---------- Records supplied ----------

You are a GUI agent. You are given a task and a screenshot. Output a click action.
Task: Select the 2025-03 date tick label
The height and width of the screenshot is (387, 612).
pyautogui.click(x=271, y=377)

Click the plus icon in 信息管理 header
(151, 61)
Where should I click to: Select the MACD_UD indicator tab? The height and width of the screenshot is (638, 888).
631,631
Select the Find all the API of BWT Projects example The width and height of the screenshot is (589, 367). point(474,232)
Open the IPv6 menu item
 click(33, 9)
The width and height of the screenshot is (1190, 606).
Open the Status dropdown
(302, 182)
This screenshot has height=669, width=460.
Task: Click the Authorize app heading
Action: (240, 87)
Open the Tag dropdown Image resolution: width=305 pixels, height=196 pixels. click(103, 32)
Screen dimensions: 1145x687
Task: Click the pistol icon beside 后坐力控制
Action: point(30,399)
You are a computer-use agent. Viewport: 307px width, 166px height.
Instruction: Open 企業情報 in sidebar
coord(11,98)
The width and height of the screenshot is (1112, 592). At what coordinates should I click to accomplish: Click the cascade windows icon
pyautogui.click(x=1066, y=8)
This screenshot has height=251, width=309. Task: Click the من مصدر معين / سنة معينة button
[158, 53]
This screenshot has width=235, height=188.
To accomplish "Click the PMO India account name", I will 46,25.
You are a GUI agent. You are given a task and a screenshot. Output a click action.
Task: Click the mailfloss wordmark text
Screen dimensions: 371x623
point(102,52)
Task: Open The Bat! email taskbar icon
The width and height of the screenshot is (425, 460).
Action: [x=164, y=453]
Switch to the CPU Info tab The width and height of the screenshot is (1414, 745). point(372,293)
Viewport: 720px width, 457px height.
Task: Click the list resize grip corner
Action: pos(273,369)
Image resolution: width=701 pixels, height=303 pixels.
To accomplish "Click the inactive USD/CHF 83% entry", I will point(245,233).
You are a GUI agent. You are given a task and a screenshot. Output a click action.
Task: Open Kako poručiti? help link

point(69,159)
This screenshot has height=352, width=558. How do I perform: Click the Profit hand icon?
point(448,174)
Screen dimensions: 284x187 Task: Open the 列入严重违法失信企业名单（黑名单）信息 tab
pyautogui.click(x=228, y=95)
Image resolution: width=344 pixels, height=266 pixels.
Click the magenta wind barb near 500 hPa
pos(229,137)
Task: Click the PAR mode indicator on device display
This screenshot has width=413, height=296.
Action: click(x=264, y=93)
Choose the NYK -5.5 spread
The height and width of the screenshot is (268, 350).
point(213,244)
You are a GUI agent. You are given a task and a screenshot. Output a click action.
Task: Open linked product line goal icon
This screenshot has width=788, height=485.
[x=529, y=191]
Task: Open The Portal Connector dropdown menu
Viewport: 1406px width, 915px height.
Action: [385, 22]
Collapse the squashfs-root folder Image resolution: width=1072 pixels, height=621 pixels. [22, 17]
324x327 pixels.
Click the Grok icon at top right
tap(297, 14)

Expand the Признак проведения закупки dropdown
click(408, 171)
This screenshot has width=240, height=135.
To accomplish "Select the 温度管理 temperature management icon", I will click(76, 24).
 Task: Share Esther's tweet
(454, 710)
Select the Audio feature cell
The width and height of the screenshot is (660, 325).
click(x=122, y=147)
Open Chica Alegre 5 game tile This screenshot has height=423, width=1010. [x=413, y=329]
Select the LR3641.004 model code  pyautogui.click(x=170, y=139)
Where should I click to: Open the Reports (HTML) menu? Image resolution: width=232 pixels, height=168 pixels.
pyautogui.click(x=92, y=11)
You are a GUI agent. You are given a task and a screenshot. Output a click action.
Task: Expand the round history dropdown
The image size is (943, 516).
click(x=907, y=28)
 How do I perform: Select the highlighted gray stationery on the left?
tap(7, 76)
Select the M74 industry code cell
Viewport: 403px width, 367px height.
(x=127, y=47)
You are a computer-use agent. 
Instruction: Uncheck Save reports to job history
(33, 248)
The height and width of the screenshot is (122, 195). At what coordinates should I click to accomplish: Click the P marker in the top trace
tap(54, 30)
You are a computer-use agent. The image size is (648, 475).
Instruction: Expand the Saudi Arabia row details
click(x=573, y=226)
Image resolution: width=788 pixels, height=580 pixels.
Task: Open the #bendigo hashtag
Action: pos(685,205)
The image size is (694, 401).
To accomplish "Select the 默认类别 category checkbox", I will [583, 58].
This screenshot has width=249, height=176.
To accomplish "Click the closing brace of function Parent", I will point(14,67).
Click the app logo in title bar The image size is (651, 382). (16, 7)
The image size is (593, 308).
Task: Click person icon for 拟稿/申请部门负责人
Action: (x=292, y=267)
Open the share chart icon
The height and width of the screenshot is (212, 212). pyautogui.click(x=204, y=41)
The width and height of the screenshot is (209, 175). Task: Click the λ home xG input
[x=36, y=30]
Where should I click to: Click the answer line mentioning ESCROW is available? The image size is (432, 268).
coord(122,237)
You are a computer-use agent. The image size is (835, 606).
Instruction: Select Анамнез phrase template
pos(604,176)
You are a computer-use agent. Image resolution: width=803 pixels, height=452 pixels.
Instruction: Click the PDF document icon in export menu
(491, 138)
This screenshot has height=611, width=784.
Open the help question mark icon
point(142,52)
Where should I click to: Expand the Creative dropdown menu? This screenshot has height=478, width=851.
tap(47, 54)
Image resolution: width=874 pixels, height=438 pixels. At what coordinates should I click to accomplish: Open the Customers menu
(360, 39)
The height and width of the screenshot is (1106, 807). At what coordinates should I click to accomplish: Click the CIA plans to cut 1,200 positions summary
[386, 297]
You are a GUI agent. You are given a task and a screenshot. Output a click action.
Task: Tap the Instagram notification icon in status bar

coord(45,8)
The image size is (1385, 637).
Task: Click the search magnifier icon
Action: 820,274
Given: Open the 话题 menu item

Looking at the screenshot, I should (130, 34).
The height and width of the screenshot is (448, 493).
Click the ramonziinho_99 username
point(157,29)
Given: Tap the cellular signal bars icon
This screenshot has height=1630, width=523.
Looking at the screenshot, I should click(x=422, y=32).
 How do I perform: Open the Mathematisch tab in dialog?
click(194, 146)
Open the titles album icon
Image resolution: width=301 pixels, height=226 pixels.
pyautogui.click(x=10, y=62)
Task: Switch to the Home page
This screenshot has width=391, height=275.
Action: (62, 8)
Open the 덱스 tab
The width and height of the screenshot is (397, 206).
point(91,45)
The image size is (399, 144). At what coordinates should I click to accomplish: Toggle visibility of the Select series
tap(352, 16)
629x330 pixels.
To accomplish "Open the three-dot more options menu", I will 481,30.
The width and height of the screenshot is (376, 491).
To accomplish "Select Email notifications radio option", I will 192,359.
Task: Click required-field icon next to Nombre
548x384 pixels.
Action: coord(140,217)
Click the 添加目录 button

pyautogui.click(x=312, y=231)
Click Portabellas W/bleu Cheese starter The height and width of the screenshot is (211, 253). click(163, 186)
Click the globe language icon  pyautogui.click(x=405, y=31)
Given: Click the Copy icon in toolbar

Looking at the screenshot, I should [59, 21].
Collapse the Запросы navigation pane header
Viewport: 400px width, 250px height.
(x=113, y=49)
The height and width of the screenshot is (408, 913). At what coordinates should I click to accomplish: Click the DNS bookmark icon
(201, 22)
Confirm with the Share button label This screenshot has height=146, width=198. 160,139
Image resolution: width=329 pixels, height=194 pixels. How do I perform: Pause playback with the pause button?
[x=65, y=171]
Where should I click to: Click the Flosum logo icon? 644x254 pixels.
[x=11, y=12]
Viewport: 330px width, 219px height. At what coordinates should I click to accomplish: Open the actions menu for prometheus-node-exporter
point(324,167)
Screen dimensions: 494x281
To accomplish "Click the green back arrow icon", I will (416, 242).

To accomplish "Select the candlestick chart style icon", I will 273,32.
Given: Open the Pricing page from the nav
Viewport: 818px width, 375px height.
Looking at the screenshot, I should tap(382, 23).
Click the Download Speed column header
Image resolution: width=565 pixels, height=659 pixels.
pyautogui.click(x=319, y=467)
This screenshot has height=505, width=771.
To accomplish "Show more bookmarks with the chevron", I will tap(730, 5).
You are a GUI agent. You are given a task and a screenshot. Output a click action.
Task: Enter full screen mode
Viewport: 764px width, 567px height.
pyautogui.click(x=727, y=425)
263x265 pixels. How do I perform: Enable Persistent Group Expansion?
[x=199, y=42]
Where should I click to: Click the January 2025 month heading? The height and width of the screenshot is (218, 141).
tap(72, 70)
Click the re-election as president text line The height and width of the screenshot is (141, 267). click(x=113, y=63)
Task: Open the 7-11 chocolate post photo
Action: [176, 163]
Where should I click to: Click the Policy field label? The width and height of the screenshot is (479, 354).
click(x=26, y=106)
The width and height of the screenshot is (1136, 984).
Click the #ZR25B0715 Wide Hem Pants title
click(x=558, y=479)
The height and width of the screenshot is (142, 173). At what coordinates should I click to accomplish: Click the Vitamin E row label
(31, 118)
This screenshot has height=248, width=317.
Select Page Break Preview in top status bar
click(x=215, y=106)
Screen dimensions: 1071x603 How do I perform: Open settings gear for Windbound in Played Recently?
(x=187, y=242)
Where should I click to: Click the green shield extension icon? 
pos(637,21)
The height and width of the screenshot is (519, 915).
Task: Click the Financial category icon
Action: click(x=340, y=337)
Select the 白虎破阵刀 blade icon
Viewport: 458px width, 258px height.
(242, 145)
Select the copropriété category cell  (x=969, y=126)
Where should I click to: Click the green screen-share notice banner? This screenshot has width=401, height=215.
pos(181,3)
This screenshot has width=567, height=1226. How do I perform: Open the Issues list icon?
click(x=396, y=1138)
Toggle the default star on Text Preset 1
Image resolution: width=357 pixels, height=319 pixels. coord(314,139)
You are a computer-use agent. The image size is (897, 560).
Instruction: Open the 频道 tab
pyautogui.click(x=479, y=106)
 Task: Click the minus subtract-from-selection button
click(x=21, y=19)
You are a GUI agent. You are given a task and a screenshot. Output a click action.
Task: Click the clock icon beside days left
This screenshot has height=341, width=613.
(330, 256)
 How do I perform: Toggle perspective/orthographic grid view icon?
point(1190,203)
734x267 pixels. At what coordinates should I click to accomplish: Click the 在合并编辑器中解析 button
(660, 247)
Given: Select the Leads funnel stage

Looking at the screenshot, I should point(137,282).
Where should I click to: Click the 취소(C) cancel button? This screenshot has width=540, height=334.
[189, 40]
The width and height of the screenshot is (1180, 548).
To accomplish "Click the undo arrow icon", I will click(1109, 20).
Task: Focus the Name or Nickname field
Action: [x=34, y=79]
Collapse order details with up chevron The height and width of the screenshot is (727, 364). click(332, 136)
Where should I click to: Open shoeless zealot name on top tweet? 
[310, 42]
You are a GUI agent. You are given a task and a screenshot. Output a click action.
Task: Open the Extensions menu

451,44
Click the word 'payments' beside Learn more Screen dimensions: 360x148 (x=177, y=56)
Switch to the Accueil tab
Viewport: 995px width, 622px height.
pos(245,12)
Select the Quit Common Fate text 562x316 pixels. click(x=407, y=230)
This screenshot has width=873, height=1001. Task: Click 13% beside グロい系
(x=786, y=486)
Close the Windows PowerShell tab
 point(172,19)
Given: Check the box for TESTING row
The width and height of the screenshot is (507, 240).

----------

## Task requirements
Check every line of the records, and copy the ones that hold the word "chevron".

## Task solution
To accomplish "Show more bookmarks with the chevron", I will tap(730, 5).
Collapse order details with up chevron The height and width of the screenshot is (727, 364). click(332, 136)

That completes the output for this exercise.